Try to find those responsibilities in the operation that could be shared with the team but have not yet been. Equipment maintenance, customer issues, or even certain office reports may be some good areas to wean one away from. Of course each manager should choose these areas carefully. The important thing is to get the team invested.

Back the Team
When you do not get behind your team, your team will not get behind you. If the manager is not invested in the team, the team will not be invested in the manager. This means making sure the team has the tools and equipment needed to be successful, but it also means backing the team when things may not look their best. A good manager should consistently stick up for the team when they are correct and offer honesty, opportunity, and education when they are wrong. Not only should a parking manager do these things, but it should be common knowledge among the team that this is consistent behavior to be expected and counted on.

Backing the team doesn’t mean patting them on the back when they tell a customer off or giving them a pass when they mistreat or upset a property owner. It means giving them the opportunity to improve, explain themselves, correct the situation if possible, make it right, and do better the next time. Helping the team get it right is an investment in the team, and that is as important as their investment in the mission.

Share the Glory
A final component to rallying the team around the mission is allowing them to experience the victories. To share the mission, you must share the glory.

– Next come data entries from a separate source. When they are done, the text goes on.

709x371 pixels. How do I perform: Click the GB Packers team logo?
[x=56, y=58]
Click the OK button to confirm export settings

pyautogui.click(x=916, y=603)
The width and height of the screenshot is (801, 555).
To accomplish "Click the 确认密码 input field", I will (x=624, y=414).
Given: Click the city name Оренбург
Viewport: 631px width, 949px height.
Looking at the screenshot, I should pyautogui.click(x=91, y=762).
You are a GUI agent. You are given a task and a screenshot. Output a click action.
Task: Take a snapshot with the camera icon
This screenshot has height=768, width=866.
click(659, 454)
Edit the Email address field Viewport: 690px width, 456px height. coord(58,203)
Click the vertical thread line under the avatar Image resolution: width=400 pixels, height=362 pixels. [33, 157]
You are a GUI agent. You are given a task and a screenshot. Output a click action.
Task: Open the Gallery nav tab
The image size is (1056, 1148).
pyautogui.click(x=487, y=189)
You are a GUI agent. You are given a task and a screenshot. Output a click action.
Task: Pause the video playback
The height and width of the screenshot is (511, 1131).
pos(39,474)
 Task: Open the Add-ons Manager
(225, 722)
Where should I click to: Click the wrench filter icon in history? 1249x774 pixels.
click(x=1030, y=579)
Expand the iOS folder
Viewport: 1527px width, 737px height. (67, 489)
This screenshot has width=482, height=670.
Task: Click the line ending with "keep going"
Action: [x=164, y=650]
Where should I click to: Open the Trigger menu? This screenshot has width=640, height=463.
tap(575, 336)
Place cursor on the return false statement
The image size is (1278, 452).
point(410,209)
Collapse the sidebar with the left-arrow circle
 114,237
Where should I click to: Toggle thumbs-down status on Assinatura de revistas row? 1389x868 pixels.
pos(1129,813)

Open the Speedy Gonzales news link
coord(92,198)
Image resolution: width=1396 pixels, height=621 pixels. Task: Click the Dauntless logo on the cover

Some may ask, “What glory?” We all receive some type of glory from the little victories of being managers—that little pat on the back when budget numbers are met or after the successful audit or inspection. One can assume that the general team would get little pleasure out of these things, but try them. If the team is a part of the operation, they are part of the success. Don’t doubt the motivation little successes may bring.

At the end of the day that’s the goal: motivation. Managers train, delegate, problem solve, and lead, but in order for a team to fully conform to the mission, its members must be motivated. The team’s motivation is determined by their willingness to make the mission and the operation a success.

The Measure of Success
This begs the questions: “How do we know if we are successful in our mission? How do we measure success?” It may be difficult to find a true yard stick that will measure success. Of course the raw numbers are what they are, but it can be argued that a productive facility must also maintain customer satisfaction, efficiency, outward appearance, and community effects. For these things to come together, the team must be invested in the mission. Find a way to measure the team’s investment, drive, or the extra mile.

I found a way to do this one February evening. It was cold and it had been a long day parking a busy event at the convention center. One of my parking attendants had just concluded a 10-hour shift and was noticeably tired. After completing the cash handling procedures, she clocked out and gathered her things. I watched her make her way through the parking lot headed to her car. When she got there she placed her belongings on the hood of the car and continued to walk a bit further. Her walk soon turned into a trot. It was then that I realized she was trying to chase down a wayward paper cup blowing across the parking lot. She chased it until she was able to step on it and carry it to the nearest trash can. I knew then that she was invested in the operation beyond her hourly wage. Chasing that paper cup demonstrated her commitment to her manager and her team but more importantly to the mission. So, how is success measured?

Personally, I measure success in paper cups!